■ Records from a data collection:
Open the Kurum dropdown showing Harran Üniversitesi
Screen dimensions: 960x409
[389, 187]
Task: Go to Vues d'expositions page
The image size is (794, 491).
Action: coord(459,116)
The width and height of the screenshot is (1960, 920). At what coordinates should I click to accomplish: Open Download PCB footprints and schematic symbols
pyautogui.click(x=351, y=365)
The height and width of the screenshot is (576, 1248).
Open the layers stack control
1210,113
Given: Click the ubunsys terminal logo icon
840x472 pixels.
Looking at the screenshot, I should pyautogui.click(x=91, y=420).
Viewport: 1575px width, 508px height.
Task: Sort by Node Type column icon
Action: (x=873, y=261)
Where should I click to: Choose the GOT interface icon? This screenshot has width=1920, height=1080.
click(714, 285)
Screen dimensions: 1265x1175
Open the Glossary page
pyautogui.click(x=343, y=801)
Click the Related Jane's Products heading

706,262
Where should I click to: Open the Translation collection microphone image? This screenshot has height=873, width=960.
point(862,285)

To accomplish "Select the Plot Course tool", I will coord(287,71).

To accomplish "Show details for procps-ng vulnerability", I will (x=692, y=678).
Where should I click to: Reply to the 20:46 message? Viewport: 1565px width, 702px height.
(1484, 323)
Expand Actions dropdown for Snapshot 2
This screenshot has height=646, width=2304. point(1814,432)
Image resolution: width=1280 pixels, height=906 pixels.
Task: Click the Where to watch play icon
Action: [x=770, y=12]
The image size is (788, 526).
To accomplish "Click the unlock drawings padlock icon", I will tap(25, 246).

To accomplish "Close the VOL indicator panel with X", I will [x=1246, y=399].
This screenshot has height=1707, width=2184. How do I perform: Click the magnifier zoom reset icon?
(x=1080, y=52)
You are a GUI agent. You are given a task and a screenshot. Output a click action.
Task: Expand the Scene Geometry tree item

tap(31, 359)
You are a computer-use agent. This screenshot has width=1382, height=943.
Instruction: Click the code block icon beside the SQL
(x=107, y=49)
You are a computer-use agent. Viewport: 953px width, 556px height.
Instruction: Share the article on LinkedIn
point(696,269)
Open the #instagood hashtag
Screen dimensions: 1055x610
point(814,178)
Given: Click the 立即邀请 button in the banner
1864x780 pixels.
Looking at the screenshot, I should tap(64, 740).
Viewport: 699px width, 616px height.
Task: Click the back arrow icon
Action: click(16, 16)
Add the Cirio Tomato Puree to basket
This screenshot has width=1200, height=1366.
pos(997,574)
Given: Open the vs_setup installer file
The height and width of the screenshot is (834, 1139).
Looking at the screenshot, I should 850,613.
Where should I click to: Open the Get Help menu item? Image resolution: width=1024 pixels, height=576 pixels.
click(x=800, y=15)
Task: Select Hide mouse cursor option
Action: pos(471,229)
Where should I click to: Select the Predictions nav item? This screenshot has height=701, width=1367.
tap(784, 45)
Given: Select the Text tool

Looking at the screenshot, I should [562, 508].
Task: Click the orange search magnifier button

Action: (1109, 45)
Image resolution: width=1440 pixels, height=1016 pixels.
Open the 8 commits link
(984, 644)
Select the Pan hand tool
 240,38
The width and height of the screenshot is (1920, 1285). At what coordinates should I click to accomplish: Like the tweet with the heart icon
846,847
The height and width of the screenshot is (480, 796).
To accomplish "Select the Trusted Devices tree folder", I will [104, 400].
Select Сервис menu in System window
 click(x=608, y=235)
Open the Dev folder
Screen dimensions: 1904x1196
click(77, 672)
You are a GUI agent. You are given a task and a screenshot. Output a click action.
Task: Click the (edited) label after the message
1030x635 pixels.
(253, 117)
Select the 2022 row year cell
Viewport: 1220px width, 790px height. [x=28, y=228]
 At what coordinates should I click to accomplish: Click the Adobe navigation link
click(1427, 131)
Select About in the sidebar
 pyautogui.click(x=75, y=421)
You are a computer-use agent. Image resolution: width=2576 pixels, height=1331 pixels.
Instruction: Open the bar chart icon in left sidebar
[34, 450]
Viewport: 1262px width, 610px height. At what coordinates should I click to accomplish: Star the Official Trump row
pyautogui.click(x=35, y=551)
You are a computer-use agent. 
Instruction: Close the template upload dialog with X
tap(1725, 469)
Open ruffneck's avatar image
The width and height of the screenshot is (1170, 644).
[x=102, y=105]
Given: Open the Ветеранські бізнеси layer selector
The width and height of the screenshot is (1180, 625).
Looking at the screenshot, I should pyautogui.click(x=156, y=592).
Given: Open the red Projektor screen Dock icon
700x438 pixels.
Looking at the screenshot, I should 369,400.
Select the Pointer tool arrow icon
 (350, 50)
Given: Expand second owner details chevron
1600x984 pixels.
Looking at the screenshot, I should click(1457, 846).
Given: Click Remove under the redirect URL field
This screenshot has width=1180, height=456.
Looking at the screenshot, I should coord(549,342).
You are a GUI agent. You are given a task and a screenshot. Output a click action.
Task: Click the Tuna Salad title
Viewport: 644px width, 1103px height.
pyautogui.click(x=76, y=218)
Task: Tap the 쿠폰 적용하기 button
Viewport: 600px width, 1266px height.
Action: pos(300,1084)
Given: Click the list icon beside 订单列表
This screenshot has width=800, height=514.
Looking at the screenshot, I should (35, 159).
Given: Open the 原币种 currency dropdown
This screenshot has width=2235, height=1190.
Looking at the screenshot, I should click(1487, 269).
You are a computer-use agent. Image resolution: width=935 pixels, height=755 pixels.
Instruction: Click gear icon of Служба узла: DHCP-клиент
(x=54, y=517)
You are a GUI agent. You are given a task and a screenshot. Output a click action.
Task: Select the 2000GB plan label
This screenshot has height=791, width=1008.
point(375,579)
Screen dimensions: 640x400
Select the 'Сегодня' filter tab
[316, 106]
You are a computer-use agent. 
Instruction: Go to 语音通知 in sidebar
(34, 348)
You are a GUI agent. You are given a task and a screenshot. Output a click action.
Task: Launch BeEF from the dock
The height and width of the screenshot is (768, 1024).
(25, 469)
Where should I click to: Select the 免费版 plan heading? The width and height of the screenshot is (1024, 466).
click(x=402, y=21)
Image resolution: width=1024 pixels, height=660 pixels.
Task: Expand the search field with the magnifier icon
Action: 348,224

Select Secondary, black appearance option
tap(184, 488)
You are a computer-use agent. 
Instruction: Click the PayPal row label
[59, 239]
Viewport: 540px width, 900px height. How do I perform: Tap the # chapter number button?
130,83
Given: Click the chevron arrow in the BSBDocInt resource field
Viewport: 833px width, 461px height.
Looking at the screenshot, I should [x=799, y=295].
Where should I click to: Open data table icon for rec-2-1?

■ OBJECTIVE: Copy out the lines from the one containing "Select the 2022 row year cell" through the one containing "[x=102, y=105]", both included, reproducing each without change.

■ FINISHED TASK:
Select the 2022 row year cell
Viewport: 1220px width, 790px height. [x=28, y=228]
 At what coordinates should I click to accomplish: Click the Adobe navigation link
click(1427, 131)
Select About in the sidebar
 pyautogui.click(x=75, y=421)
You are a computer-use agent. Image resolution: width=2576 pixels, height=1331 pixels.
Instruction: Open the bar chart icon in left sidebar
[34, 450]
Viewport: 1262px width, 610px height. At what coordinates should I click to accomplish: Star the Official Trump row
pyautogui.click(x=35, y=551)
You are a computer-use agent. 
Instruction: Close the template upload dialog with X
tap(1725, 469)
Open ruffneck's avatar image
The width and height of the screenshot is (1170, 644).
[x=102, y=105]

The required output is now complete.